SERAP YAZICI ÖZBUDUN (Devamla) - Oysa bu kararnamelerle ihraç edilen kamu görevlilerine hiçbir savunma hakkı tanınmamış, böylece ihraç edilmişlerdir. Bu, Anayasa'mızın 36'ncı maddesindeki adil yargılanma hakkının ihlalidir.
Genel bir değerlendirme yapacak olursak bu kararnameler, gerek Anayasa'mızın gerek Avrupa İnsan Hakları Sözleşmesi'nin adil yargılanma hakkını içeren hükmünü, ifade hürriyetini içeren hükmünü, özel hayatın korunması gerektiğini düzenleyen hükmünü, mülkiyet hakkını düzenleyen hükmünü, seyahat hürriyetini düzenleyen hükmünü ihlal etmiştir ve nihayet geçen yedi yıl içinde ihraç edilen kamu görevlilerinin bir kısmı açılan ceza davalarında beraat ettikleri hâlde bunların kamu görevine iadesi mümkün olmamıştır.
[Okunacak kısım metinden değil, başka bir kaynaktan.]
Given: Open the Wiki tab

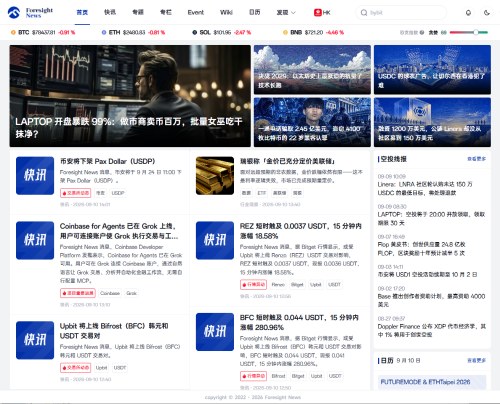Looking at the screenshot, I should point(226,12).
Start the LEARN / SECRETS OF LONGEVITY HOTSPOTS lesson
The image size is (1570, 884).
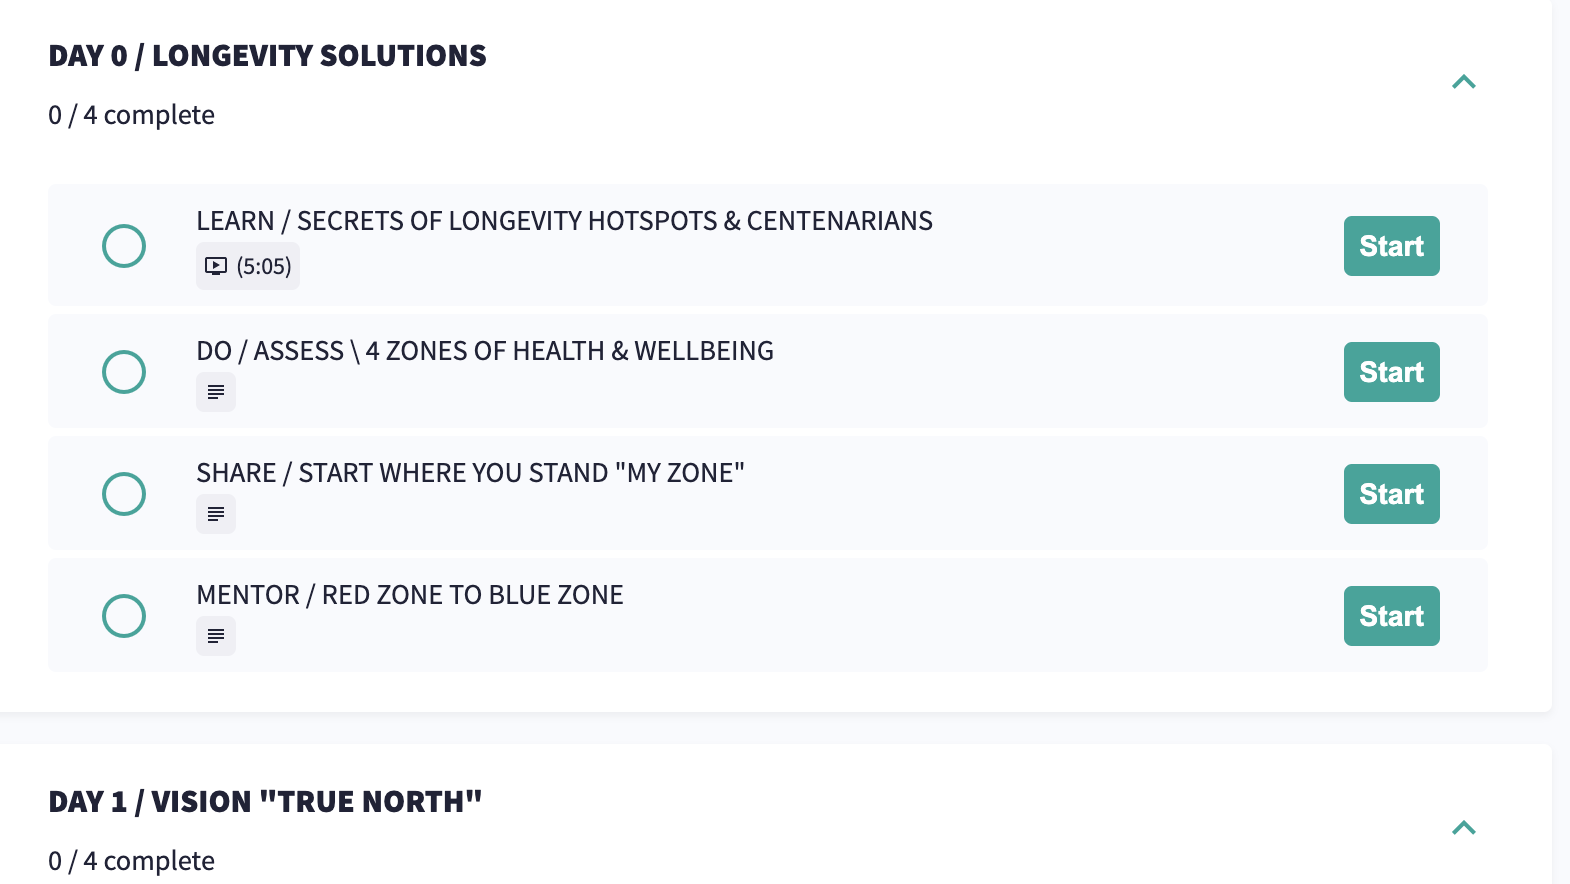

İşte bütün bu gerekçelerle ben yüce Meclisimizden bu kanun hükmünde kararnamelerin içerdiği Anayasa'ya aykırılık sorunları ile...
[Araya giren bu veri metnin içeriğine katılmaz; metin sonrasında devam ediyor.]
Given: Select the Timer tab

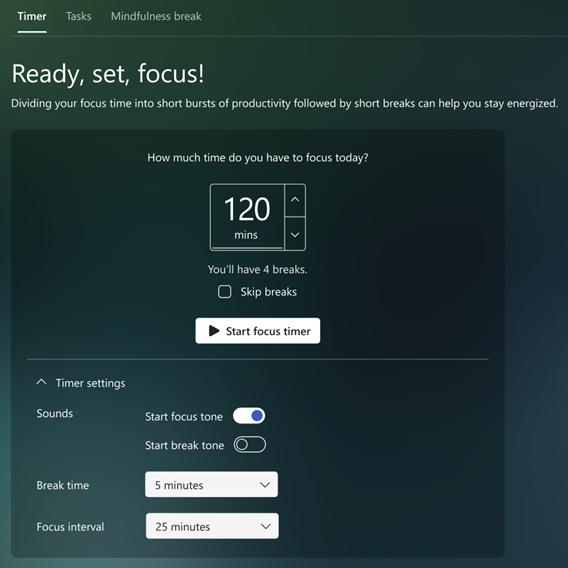Looking at the screenshot, I should click(32, 16).
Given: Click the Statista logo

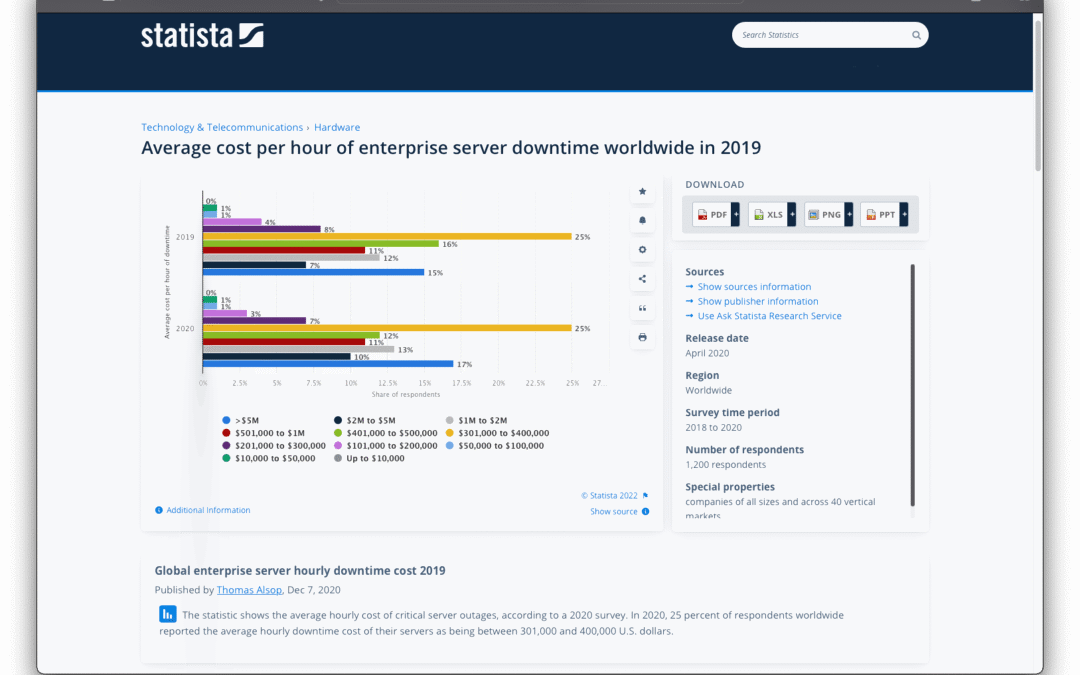Looking at the screenshot, I should (202, 36).
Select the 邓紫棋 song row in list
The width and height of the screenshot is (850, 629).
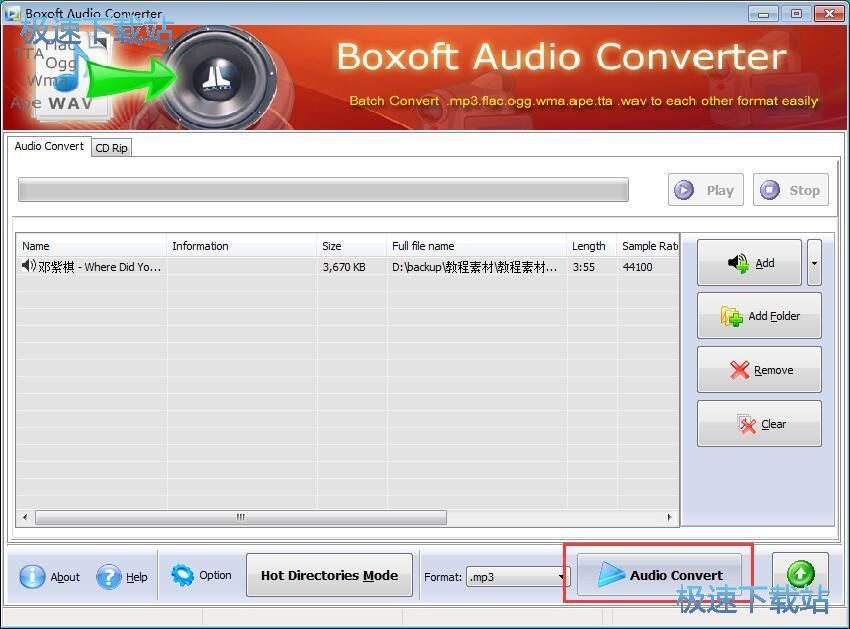pyautogui.click(x=92, y=267)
(Mikrofon otomatik cihaz tarafından kapatıldı)
BAŞKAN - Buyurun.
SERAP YAZICI ÖZBUDUN (Devamla) - ...bunların yol açtığı mağduriyetleri inceleyecek ve çözüm önerilerini geliştirecek, bu mağduriyetleri bertaraf edecek bir araştırma komisyonunun kurulmasını talep ediyorum ve hepinizi saygıyla selamlıyorum. (Saadeti Partisi ve Yeşil Sol Parti sıralarından alkışlar)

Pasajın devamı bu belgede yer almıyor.